Segunda, 3 de fevereiro de 2014
Murilo Rocha
Do jornal O Tempo
Anda fazendo sucesso nas redes sociais um texto defendendo a
realização da Copa do Mundo e atacando quem critica a realização do
evento no Brasil. Esses últimos são acusados pelo autor de querer
“azedar” o torneio e disseminar o “pânico” entre os turistas
estrangeiros.
Além de doses delirantes de ufanismo, há ainda uma exaltação ao
“legado” a ser deixado pelo Mundial. O autor ainda justifica o gasto de
R$ 8 bilhões na construção e modernização dos estádios como sendo
“apenas” 30% do total investido no país em razão do torneio. O restante,
70%, estaria sendo gasto em obras de infraestrutura, serviços e
formação de mão de obra. Ou seja, a Copa serviu para transformar a
obrigação básica de um governo em “legado”.
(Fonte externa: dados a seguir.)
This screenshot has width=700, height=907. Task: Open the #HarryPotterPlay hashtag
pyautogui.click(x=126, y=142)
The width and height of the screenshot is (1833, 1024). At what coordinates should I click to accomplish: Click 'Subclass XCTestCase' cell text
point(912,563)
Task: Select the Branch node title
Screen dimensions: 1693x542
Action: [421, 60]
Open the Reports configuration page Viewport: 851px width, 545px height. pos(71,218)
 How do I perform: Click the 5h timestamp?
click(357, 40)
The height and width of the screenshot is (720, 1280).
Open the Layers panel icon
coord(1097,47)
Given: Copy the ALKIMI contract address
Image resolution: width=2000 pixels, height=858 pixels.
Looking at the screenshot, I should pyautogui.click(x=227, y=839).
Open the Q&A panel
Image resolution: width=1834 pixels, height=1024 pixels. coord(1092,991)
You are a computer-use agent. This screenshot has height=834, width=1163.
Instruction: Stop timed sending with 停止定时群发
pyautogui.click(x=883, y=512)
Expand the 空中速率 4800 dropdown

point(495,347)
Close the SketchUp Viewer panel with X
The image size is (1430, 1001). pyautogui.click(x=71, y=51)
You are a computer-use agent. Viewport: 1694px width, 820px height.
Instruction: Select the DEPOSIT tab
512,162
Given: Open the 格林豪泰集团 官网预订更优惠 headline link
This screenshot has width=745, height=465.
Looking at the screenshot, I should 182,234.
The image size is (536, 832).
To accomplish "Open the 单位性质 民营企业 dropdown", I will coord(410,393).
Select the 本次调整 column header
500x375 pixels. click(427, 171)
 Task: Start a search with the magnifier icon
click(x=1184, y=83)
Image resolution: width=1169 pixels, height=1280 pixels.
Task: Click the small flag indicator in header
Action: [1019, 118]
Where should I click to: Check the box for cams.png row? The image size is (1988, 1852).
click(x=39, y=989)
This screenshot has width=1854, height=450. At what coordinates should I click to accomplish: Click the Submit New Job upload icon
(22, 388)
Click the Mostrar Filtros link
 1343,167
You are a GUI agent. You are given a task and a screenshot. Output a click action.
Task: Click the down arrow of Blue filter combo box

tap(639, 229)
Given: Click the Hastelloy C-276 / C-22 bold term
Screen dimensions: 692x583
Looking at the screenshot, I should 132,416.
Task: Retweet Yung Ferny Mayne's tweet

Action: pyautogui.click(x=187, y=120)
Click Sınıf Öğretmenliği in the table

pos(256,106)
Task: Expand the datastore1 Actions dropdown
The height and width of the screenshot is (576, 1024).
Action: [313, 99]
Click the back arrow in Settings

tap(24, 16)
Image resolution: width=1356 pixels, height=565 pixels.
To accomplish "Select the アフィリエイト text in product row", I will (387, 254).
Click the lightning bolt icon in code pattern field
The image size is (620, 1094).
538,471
Mas, mesmo assim, faltando quatro meses para a Copa começar, onde
estão as obras, onde está o legado a ser herdado? Alguém por acaso já
conseguiu pegar o metrô na estação da Savassi e desembarcar na estação
da Pampulha? E o aeroporto de Confins? E a geração de empregos? Belo
Horizonte, segundo dados do próprio Ministério do Trabalho, foi a
segunda capital com maior perda de vagas em 2013.
E o problema é generalizado. Na inauguração do estádio Arena das
Dunas, em Natal, no Rio Grande do Norte, servidores públicos federais
protestaram contra as péssimas condições da saúde, da educação e da
segurança no Estado. Seriam esses manifestantes pessoas
mal-intencionadas querendo boicotar o governo Dilma, como sugere o texto
pró-Copa? Ou seriam apenas pessoas legitimamente indignadas com a
priorização dos gastos públicos em estádios de futebol no país oitavo
colocado no número de adultos analfabetos, em um ranking com 150 nações.
PROTESTOS LEGÍTIMOS
Querer deslegitimar os protestos contra a Copa, como se eles fossem
despolitizados ou manipulados pela direita conservadora, é desrespeitar
quem menos vai lucrar com o Mundial. Se há um temor – e ele há e já é
discutido pelo PT e pela cúpula do governo federal – de os protestos
respingarem em uma vitória quase certa da presidente Dilma Rousseff,
esse discurso tem de ser assumido e não mascarado por trás de teorias
conspiratórias e teses recheadas de patriotismo e dados oficiais do
Palácio do Planalto.
Nas manifestações antiCopa não existem donos de construtoras,
banqueiros, empreiteiros. Esses são totalmente favoráveis à realização
da Copa, pois são quem vai verdadeiramente ganhar. Quem está nas ruas
são professores, médicos, estudantes e também, é claro, pessoas
alienadas, massas de manobra e oposicionistas do governo Dilma. Faz
parte do jogo.
Ao contrário do discurso disseminado por uma turma aí, querendo ditar
como se deve manifestar – como se esse direito pertencesse a um grupo
–, ao protestar contra Copa e pedir um país padrão Fifa, os
manifestantes estão denunciando, sim, todas as mazelas do Judiciário, do
Legislativo e do Executivo também. Se isso vai afetar as eleições e em
qual proporção será esse impacto, são outros quinhentos.
Fonte: (transcrito de O Tempo) /// Tribuna da Imprensa.